Here’s an odd pick: a song from a Japan-only rhythm arcade game called Dancerush Stardom. I stumbled into Undercover completely by chance via my Youtube recommendations and immediately fell in love with it. It’s one of those songs that I cannot hear without nodding along, a song that was made to get up and dance to (obviously). The production is extraordinary: a bass line that slaps SO DAMN HARD, an absurdly catchy synth line, and a driving beat to tie it all together. The vocals are perfectly layered over the production, creating a pairing that has been so deeply stuck in my head that I don’t think a day has gone by where I haven’t hummed it at least once. It all comes together into a tight, two-minute long ride that left me speechless the first time I heard it and immediately had me reaching for the replay button. Undercover is my favorite electronic song of the year without question.

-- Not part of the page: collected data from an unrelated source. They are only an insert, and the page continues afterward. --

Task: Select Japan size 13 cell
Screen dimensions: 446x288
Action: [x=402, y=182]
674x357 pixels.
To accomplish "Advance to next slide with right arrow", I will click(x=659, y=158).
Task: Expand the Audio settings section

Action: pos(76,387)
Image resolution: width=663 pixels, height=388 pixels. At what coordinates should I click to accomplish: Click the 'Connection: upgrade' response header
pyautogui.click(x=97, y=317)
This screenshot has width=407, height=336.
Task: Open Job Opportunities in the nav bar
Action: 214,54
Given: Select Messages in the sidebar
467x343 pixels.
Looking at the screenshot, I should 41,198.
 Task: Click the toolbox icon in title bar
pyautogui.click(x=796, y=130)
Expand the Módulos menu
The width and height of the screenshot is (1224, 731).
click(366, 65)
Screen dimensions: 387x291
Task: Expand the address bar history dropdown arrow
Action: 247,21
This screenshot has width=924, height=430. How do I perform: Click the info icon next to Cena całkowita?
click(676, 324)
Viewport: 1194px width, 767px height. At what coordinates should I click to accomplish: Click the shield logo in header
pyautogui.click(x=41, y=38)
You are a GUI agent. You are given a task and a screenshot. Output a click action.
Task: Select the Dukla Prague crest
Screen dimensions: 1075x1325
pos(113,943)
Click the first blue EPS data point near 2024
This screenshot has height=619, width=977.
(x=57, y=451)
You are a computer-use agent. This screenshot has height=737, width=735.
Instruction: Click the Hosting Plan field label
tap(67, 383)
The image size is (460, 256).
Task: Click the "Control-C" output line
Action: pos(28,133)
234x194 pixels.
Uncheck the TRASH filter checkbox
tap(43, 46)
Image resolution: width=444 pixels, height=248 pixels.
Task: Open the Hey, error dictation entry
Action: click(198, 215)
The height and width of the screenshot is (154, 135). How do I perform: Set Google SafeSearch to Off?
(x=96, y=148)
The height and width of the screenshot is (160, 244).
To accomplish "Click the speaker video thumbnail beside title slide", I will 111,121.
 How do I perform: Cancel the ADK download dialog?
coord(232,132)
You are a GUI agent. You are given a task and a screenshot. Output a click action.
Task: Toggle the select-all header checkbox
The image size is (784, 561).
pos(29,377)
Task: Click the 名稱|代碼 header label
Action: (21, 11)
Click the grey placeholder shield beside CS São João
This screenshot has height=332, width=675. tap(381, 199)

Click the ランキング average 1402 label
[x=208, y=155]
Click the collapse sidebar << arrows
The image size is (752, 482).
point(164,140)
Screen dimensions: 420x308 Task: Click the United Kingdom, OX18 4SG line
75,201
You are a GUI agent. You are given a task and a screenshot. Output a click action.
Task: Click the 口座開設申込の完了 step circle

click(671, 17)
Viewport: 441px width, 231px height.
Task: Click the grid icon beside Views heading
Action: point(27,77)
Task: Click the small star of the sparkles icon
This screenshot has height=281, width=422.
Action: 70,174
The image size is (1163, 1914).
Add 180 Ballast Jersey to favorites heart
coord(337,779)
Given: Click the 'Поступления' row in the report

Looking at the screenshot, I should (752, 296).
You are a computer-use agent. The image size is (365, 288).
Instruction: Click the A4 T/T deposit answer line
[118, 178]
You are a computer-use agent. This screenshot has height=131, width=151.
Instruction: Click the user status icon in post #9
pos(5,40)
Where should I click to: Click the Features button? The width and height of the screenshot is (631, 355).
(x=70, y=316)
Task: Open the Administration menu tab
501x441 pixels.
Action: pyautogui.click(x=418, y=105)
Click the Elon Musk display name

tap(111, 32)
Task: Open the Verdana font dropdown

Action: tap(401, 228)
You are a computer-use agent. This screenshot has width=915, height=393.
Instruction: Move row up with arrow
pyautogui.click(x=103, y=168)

Minna no Kodomo-chan's mix of cutesy aesthetic and poppy vocals alongside dark instrumentation and even darker lyrics is a fascinating combination. Songs like The Walls are intense experiences that both chill and excite me. I love the dirty sound to the production, slowly ominous one moment and overwhelmingly intense the next. This is a song that goes in so many different directions that you never know what to expect next, taking you on a wild journey that never lingers long enough for you to get bored. The lyrics are as dark as ever, with the theme of being seen as nothing but a disappointment to everyone around you, and I highly recommend turning on the captions to read them for yourself. Even the creepy lo-fi video, complete with VHS distortion effects, add to the unsettling ambiance of the experience. Despite the depressing tone, The Walls is still remarkably catchy and fun to listen to and has stuck with me for months.
Band-Maid is the most consistent group to feature on my yearly Top 10s, appearing on every list for the past five years. I knew that one of their songs would eventually reach the top spot, and this year’s Blooming certainly earns its place at the apex of my list. As always, the instrumentation is top-notch in every way. There are multiple fantastic guitar riffs, from the smooth riff during the verses to the intense strumming during the chorus, and some impressive tap solos. The drummer bangs the hell out of her kit, providing an intense level of energy to the song via amazing fills and solid transitions. Even the relatively subtle bass adds nicely to the overall sound; it’s just a shame it doesn’t get to shine on its own. The vocals mesh flawlessly with the instrumentation, slickly rhythmic during the verses and relentlessly energetic during the chorus. There’s even a delightful quiet vocal section just after the solo that builds back into the finale of the song with a resounding bang. Blooming is yet another killer song from Band-Maid, and I can’t wait to see how they continue to grow and evolve in 2020.